The data for death rate by race published by New York City immediately prompted many to conclude that the reason blacks and Latinos are dying at higher rates must be because they are poorer, live in smaller apartments, commute longer, and have jobs with a higher risk of infection. Here is an example from The Intercept.
Now, if you are Asian, you will likely see that something is amiss here because the article does not mention Asians even though NYC’s chart includes them. There is nothing wrong with drawing those conclusions but not by ignoring one major racial group. If we are going to analyze the data and draw conclusions, we have to account for all the racial groups and see if our hypothesis holds up.
In New York City, Asians have the highest poverty rate at 24.1%, followed by Hispanic 23.9%, black 19.2%, and white 13.4%. See the data here.

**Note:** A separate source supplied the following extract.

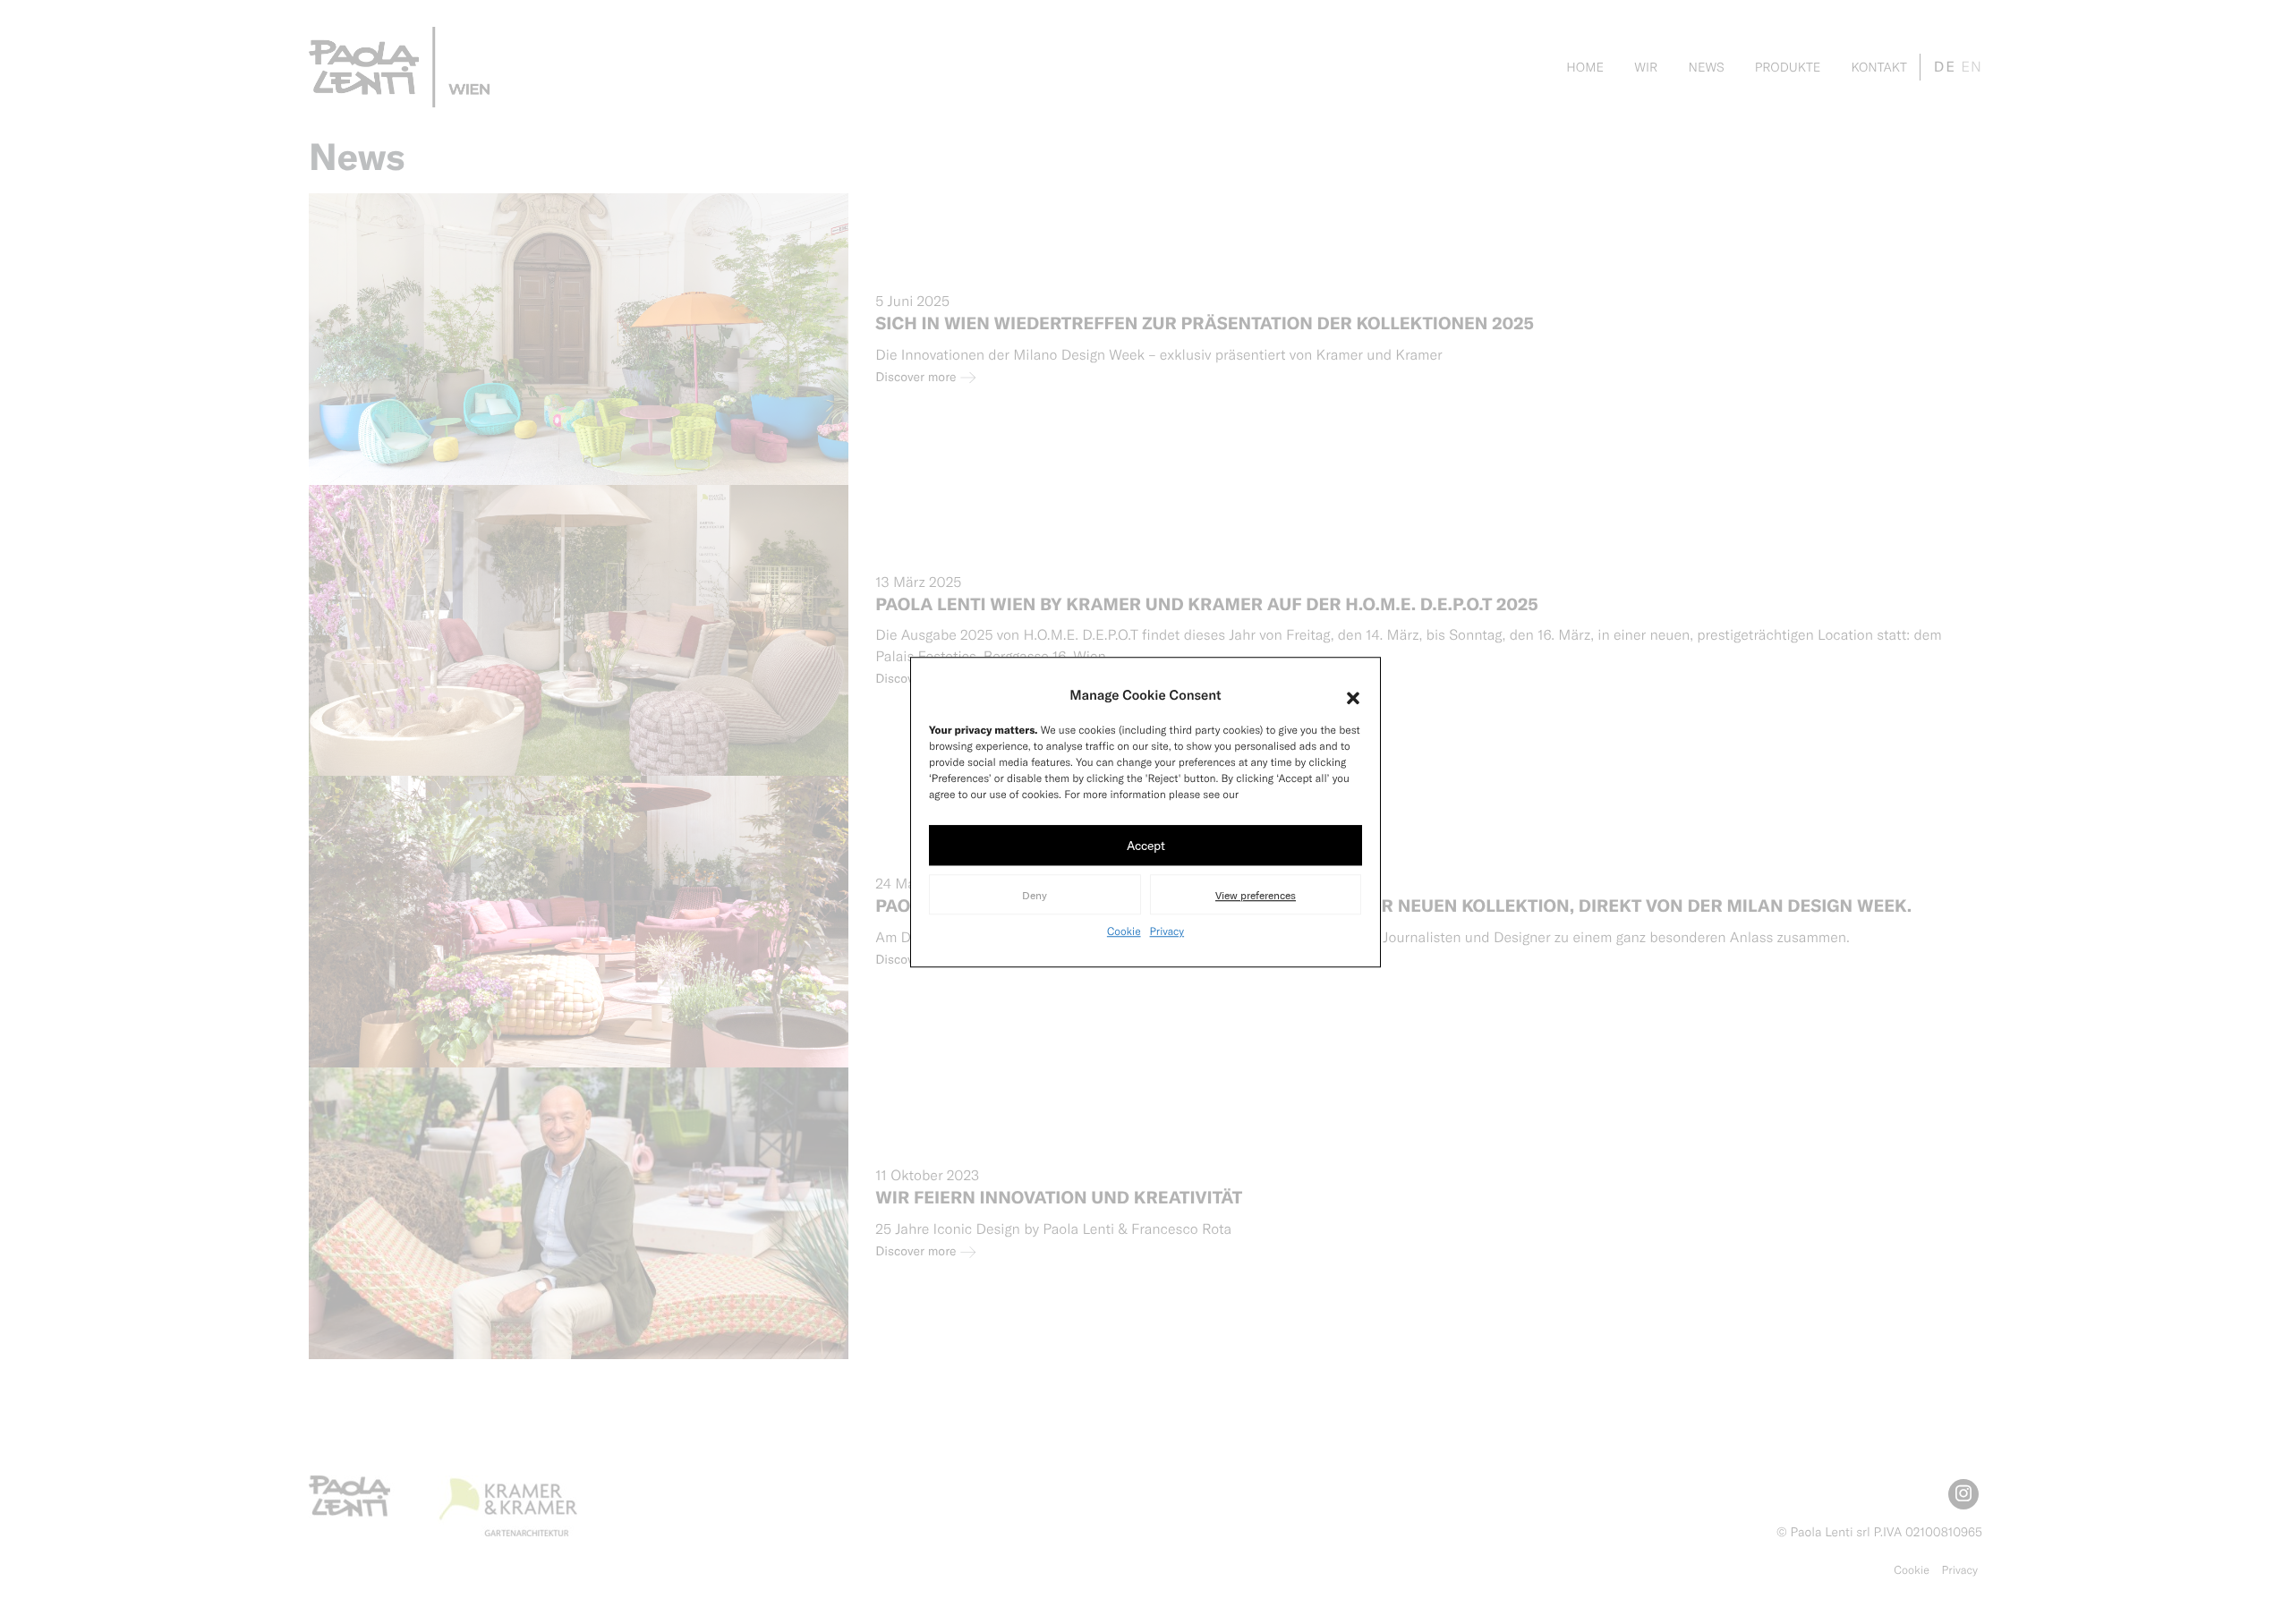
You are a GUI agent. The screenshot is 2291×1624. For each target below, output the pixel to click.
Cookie (1124, 931)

For some, these numbers might be surprising, because many people think Asians are rich. Some are indeed rich, and if you are white, you likely know only these rich Asians, and the rest are invisible to you—hence the assumption.
If poverty were a significant cause of death from COVID-19, Asians should have the highest rate, but they have the lowest. How do we explain that?
Do poor Asians somehow avoid long commutes? Many Chinese workers in Chinatown commute from Flushing in cramped shuttle busses with even less space and ventilation. Many others take the subway from Brooklyn’s Chinatown and Flushing, just like blacks and Latinos. Many Chinese immigrants sleep on bunk beds with many others. Many of them work in restaurants serving and delivering food, as well as in retail and healthcare. So, none of those theories holds up if we examine Asians.
Perhaps these theories turn out to be correct in the end, but what is interesting to note is that people who propose these theories do not even try to take Asians into considerations. Asians are simply put aside as an anomaly or an “other” that does not need to be accounted for.